Surprising Analogy with Enormous Implications

September 25, 2017, 9:17 AM Przemysław Radomski , CFA

Briefly: In our opinion, full (150% of the regular full position) speculative short positions in gold, silver and mining stocks are justified from the risk/reward perspective at the moment of publishing this alert.

In Friday’s Alert we wrote that we would discuss one of the analogies that we mentioned, in greater detail. Today we deliver. The implications are very important even though the analogy is not visible at first sight as it’s not “direct”.

Before moving to details, let’s discuss what happened recently (chart courtesy of http://stockcharts.com).

Short-term Gold price chart - Gold spot price

Short-term Silver price chart - Silver spot price

GDX - Market Vectors Gold Miners - Gold mining stocks

The above charts all show a similar thing – gold, silver and mining stocks paused and the important thing that’s visible in all of them is that the volume was relatively low. This means that the fact that the decline didn’t continue is rather inconsequential – it doesn’t seem that it was an important reversal. Conversely, it seems that it was simply a pause.

Short-term US Dollar price chart - USD

The additional bearish sign comes from comparing the above to the action in the USD Index. The latter moved a bit lower on Friday and didn’t manage to break above the short-term, declining resistance line before the end of the week. The thing is that in the previous weeks the PM market reacted to the USD’s declines after moving to the resistance line by rallying. This time it is not the case. In fact, the precious metals’ reaction has been providing bearish signals for days – the USD has been moving back and forth this month, while the precious metals market has declined decisively. The outlook for the latter remains bearish.

Having said that, let’s move to the most interesting part – the important analogy that we mentioned previously. Let’s start by quoting Friday’s alert and discussing the chart that we featured.

HUI Index chart - Gold Bugs, Mining stocks

There is also an analogy to the 2008 rally and subsequent decline, less visible at first sight (we’ll discuss it in greater detail in future alerts), but still important. The distance between the tops was different back then than it is now, but the pace of the decline between them was almost identical (compare the dashed lines connecting them). That’s yet another reason to believe that the most recent top in the HUI Index was indeed the final one and that much bigger declines are to follow.

• _STORED DATA_
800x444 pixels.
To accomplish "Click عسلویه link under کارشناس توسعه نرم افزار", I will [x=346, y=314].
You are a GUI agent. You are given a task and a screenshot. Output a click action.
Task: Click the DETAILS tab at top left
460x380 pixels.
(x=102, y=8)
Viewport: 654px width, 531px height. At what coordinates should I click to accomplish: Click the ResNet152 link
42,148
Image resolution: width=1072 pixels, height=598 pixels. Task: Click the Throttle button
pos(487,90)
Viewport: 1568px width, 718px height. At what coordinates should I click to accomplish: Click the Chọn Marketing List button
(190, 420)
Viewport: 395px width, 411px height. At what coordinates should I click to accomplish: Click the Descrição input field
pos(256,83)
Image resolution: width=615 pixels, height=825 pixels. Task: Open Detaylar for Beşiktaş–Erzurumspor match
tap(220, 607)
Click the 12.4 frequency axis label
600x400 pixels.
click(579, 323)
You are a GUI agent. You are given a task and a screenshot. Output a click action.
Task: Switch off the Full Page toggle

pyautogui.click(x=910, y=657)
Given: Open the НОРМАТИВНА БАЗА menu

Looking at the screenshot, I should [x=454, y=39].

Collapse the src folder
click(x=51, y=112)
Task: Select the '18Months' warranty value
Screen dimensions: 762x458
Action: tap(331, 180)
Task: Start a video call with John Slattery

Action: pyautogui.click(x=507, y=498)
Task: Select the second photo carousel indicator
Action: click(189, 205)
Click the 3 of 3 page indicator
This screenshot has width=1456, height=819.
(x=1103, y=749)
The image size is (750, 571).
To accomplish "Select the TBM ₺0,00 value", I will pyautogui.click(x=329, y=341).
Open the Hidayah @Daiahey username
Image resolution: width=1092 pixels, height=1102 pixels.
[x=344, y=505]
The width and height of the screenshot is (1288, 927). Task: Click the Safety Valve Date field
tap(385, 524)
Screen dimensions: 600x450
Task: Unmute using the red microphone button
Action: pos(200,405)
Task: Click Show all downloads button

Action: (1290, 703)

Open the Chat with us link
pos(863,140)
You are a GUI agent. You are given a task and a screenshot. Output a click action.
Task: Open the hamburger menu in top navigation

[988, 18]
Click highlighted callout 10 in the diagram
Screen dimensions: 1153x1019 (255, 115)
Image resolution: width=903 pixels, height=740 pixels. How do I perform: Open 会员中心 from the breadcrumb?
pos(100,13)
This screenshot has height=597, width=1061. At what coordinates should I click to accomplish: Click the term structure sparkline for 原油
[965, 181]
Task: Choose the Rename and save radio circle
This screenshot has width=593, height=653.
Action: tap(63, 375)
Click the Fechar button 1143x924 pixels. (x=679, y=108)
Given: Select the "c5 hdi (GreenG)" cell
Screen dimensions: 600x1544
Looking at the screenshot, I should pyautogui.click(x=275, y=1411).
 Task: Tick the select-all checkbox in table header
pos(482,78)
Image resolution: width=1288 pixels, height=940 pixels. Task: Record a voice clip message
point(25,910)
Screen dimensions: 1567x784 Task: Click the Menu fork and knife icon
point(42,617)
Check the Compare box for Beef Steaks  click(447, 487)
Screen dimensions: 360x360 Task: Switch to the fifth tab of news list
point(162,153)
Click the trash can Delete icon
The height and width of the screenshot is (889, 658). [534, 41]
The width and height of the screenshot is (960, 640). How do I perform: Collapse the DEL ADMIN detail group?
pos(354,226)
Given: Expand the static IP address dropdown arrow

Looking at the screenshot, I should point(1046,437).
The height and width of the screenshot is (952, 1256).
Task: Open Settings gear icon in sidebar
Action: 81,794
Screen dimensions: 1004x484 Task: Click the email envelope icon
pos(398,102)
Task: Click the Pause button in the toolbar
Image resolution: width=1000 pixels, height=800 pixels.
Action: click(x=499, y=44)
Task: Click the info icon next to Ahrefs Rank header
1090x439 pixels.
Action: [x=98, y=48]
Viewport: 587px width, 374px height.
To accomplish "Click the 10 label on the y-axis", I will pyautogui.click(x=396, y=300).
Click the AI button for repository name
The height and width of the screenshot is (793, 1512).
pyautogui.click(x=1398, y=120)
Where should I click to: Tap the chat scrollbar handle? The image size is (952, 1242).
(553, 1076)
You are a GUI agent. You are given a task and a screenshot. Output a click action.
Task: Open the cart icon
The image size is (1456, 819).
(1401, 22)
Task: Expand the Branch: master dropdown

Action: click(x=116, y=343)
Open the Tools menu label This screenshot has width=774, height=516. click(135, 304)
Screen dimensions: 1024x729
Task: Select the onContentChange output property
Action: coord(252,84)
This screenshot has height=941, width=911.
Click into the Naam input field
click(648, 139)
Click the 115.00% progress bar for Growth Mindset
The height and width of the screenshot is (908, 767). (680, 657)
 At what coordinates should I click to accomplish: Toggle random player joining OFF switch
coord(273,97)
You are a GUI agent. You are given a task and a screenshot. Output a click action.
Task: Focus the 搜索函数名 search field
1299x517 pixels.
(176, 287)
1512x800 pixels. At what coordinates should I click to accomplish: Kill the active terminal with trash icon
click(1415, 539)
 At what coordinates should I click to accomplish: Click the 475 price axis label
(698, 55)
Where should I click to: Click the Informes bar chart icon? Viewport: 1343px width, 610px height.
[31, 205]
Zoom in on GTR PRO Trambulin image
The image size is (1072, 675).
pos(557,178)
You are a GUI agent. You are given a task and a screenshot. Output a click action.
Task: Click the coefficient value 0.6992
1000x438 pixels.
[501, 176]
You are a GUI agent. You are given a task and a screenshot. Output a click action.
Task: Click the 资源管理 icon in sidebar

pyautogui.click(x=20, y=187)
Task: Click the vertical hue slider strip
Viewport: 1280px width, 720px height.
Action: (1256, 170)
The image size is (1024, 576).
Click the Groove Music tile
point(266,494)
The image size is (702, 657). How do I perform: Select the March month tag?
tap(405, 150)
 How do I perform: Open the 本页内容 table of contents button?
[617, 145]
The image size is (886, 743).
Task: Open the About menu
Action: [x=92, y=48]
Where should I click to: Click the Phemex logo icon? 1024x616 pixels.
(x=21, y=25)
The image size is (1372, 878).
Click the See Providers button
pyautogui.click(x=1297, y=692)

• _WHAT THIS TASK INVOLVES_
Answer these from the gold market alert:
(a) What size of speculative short positions in gold, silver and mining stocks does the alert call justified?
(b) What was relatively low in all three charts of gold, silver and mining stocks during their pause?
(c) Which year's rally and decline does the HUI Index analogy compare to?
The records don't matter for what follows.

• _EXPECTED ANSWER_
(a) Full positions, meaning 150% of the regular full position.
(b) The volume.
(c) 2008.